### SUPPLIED DATA

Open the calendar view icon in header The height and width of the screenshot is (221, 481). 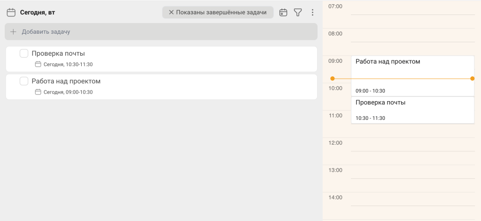283,13
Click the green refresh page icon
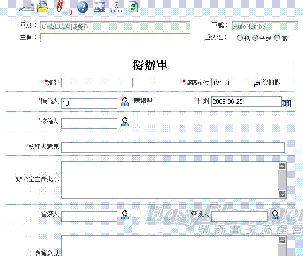This screenshot has width=303, height=256. (133, 7)
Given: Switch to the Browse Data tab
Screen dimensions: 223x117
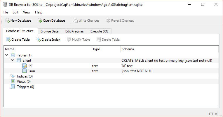Looking at the screenshot, I should tap(49, 31).
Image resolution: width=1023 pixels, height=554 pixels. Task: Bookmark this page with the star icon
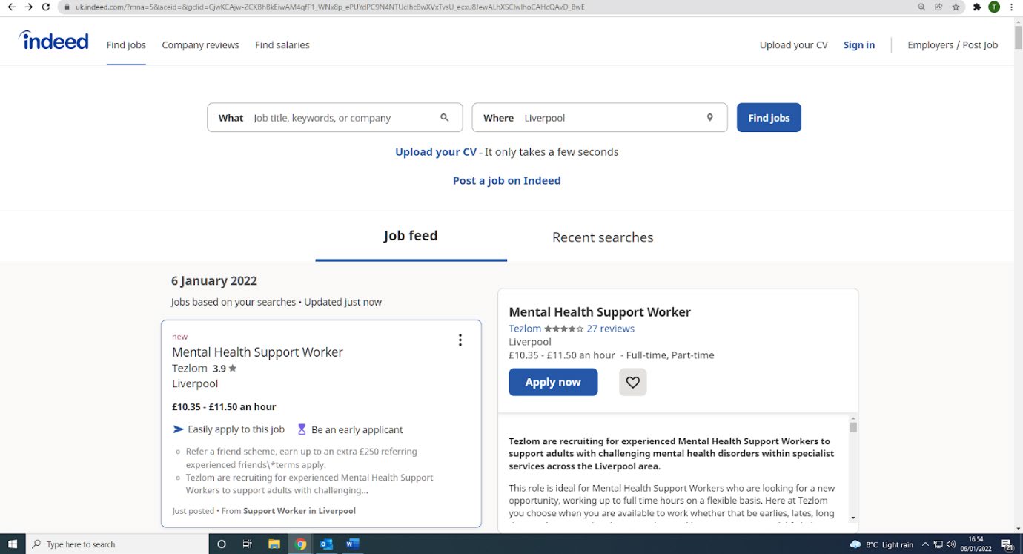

######

Retype word for word the span of lines above that begins with the line containing "Screen dimensions: 223x117" and ends with the last line of the records; skip all pictures.

Screen dimensions: 223x117
Looking at the screenshot, I should tap(49, 31).
Image resolution: width=1023 pixels, height=554 pixels. Task: Bookmark this page with the star icon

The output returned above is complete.